_任务说明 A_
请把下面列表中的各行一字不差地照抄出来,图片不要放进答案。

_所给原文_
━━━━━━━━━━━━━━━━
题意:给你一个代表房子的线段,代表路的线段,然后代表各种障碍物的线段。求出路上最长的区间,在区间中能看到完整的房子。
首先筛选出纵坐标在房子与路之间的,再根据视线完全能看到就行了。
#include <iostream>
#include<cstdio>
#include<cstring>
#include<algorithm>
using namespace std;
typedef double PointType;
struct point
{
PointType x,y;
};
struct line
{
point l,r;
};
line house,road,data[200],ans[200];
int ansnum,n,num;
void getcoor(line &ans,double x1,double x2,double y) //构建点坐标
{
ans.l.x=x1,ans.r.x=x2;
ans.l.y=ans.r.y=y;
}
point getpoint(point a,point b) //求在路上的交点
{
point wans;
double k,b1;
if(a.x==b.x)
wans.x=a.x;
else
k=(a.y-b.y)/(a.x-b.x),
b1=a.y-k*a.x,
wans.x=(road.l.y-b1)/k;
wans.y=road.l.y;
return wans;
}
void getans(line a) //将路上不可视区域转化成线段
{
ans[ansnum].l=getpoint(a.l,house.r);
ans[ansnum].r=getpoint(a.r,house.l);
ansnum++;
}
int cmp(line a,line b)
{
return a.l.x<b.l.x;
}
int main()
{
double x1,x2,y;
while(~scanf("%lf%lf%lf",&x1,&x2,&y),(x1||x2||y))
{
num=ansnum=0;
getcoor(house,x1,x2,y);
scanf("%lf%lf%lf",&x1,&x2,&y),getcoor(road,x1,x2,y);
scanf("%d",&n);
for(int i=0; i<n; i++)
{
scanf("%lf%lf%lf",&x1,&x2,&y);
if(y<house.l.y&&y>=road.l.y) //筛选线段在房子和路之间的障碍物
getcoor(data[num++],x1,x2,y),getans(data[num-1]);
}
if(n==0)
{
printf("%.2f\n",road.r.x-road.l.x);
continue;
}
getcoor(ans[ansnum++],-9999999,road.l.x,road.l.y);
getcoor(ans[ansnum++],road.r.x,9999999,road.l.y);
sort(ans,ans+ansnum,cmp);
double ansmax=0,bj=ans[0].r.x;
for(int i=0; i<ansnum; i++)
{
if(ans[i].l.x>bj)
ansmax=max(ansmax,ans[i].l.x-bj);
bj=max(ans[i].r.x,bj);
}
if(ansmax==0)
puts("No View");
else
printf("%.2f\n",ansmax);
}
return 0;
}
━━━━━━━━━━━━━━━━
_输入数据_
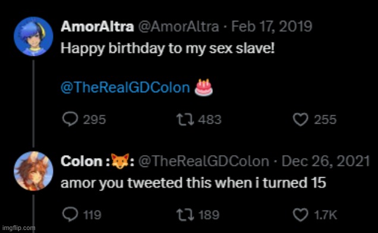378x233 pixels.
Task: Click the fox emoji in Colon's name
Action: (120, 161)
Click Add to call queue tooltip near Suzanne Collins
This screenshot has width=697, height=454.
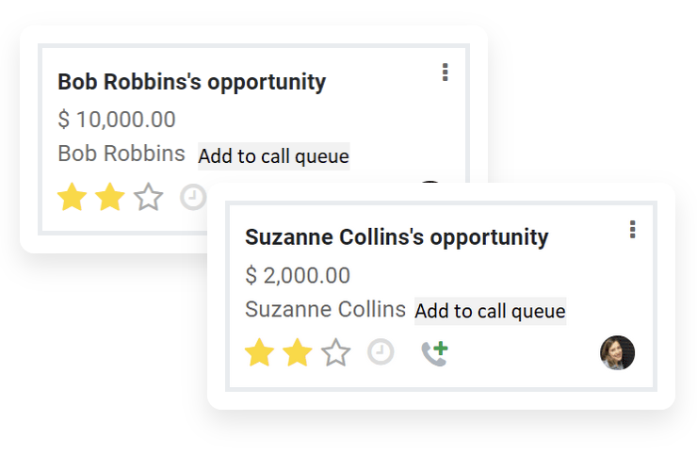(x=490, y=311)
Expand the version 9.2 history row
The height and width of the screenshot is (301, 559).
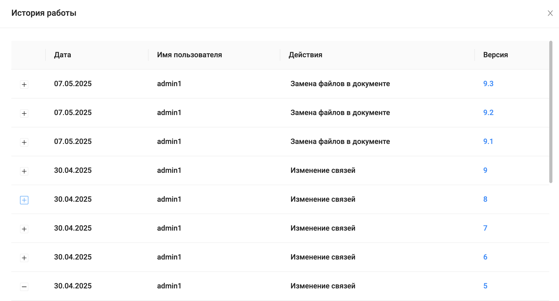click(24, 113)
━━━━━━━━━━━━━━━━
_任务说明 B_
根据这篇题解回答:
(i) 题目要求在路上求出什么?
(ii) 输入的 n 为 0 时,程序输出哪个值,保留几位小数?
(iii) ansmax 等于 0 时,程序输出什么?

_参考答案 A_
378x233 pixels.
Task: Click the fox emoji in Colon's name
Action: (120, 161)
Click Add to call queue tooltip near Suzanne Collins
This screenshot has width=697, height=454.
(x=490, y=311)
Expand the version 9.2 history row
The height and width of the screenshot is (301, 559).
click(24, 113)

_参考答案 B_
(i) 路上最长的区间,在该区间中能看到完整的房子。
(ii) 输出 road.r.x-road.l.x,即路的长度,保留两位小数。
(iii) No View